PROBLEMS TO WORK ON:
(1) In the extract on HTTP/3 and GraphQL, what identifies a QUIC connection in place of the IP/port 4-tuple?
(2) Rewrite the extract on HTTP/3 and GraphQL starting with "Semantics did not" and going on through "in one move.", substituting "route" for "endpoint".

SELECTED EXTRACT:
○ ○ ○ ○

Why HTTP/3 runs on QUIC instead of TCP
h2 put every stream into one TCP connection, and TCP guarantees in-order delivery of one byte stream. Lose a single packet and TCP holds back everything behind it until retransmission, even bytes belonging to streams that lost nothing. Head-of-line blocking didn't disappear in h2; it moved down a layer, and on lossy networks h2 can underperform h1's six naive connections.
TCP couldn't be fixed in place: it lives in kernels and in decades of middleboxes that drop anything unfamiliar (ossification). So QUIC rebuilds transport in user space on top of UDP:
- Streams are first-class at the transport. Each stream recovers from loss independently; a lost packet stalls only its own stream.
- One handshake instead of two. Transport and TLS 1.3 setup merge: 1 RTT cold, 0-RTT on resumption, where the first request rides along with the handshake. Caveat: 0-RTT data is replayable, so it's only safe for idempotent requests.
- Connection migration. Connections are identified by a connection ID rather than the IP/port 4-tuple. Walk out of Wi-Fi onto cellular and the connection survives instead of resetting.
Semantics did not change. Methods, status codes, and headers mean the same on 1.1, 2, and 3; versions renegotiate the wire and leave the meaning alone.
When GraphQL beats REST and what it costs
REST's failure modes are fetch-shaped: over-fetching (fixed representations carry fields you don't need) and under-fetching (one page = N sequential calls because responses reveal the next URLs). GraphQL inverts it: one typed schema, the client names exactly the fields and relationships it wants, one round trip.
What you pay:
- HTTP caching regression. Queries usually go as POST to a single endpoint, so everything keyed on method+URL (browser cache, CDN) goes blind. Persisted queries (send a hash of a pre-registered query, via GET) claw back cacheability and kill arbitrary-query abuse in one move.
- N+1 moved, not removed. One query fans out to resolvers; a naive server hits the database once per list item. DataLoader-style batching is table stakes.

○ ○ ○ ○

INPUT DATA:
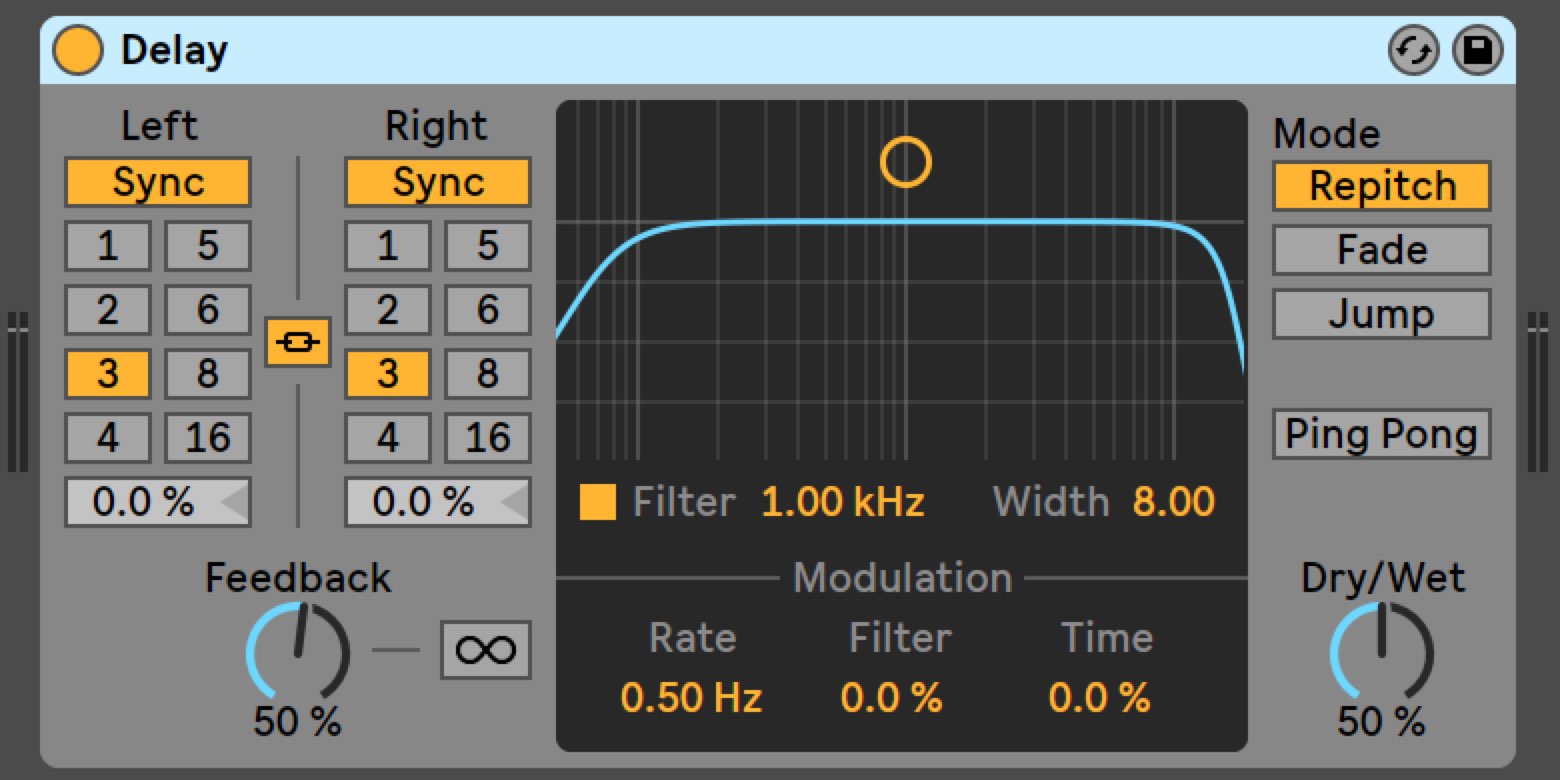Toggle the Delay device activator circle
The width and height of the screenshot is (1560, 780).
tap(78, 50)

○ ○ ○ ○

RESULTS IN ORDER:
(1) A connection ID.

(2)
Semantics did not change. Methods, status codes, and headers mean the same on 1.1, 2, and 3; versions renegotiate the wire and leave the meaning alone.
When GraphQL beats REST and what it costs
REST's failure modes are fetch-shaped: over-fetching (fixed representations carry fields you don't need) and under-fetching (one page = N sequential calls because responses reveal the next URLs). GraphQL inverts it: one typed schema, the client names exactly the fields and relationships it wants, one round trip.
What you pay:
- HTTP caching regression. Queries usually go as POST to a single route, so everything keyed on method+URL (browser cache, CDN) goes blind. Persisted queries (send a hash of a pre-registered query, via GET) claw back cacheability and kill arbitrary-query abuse in one move.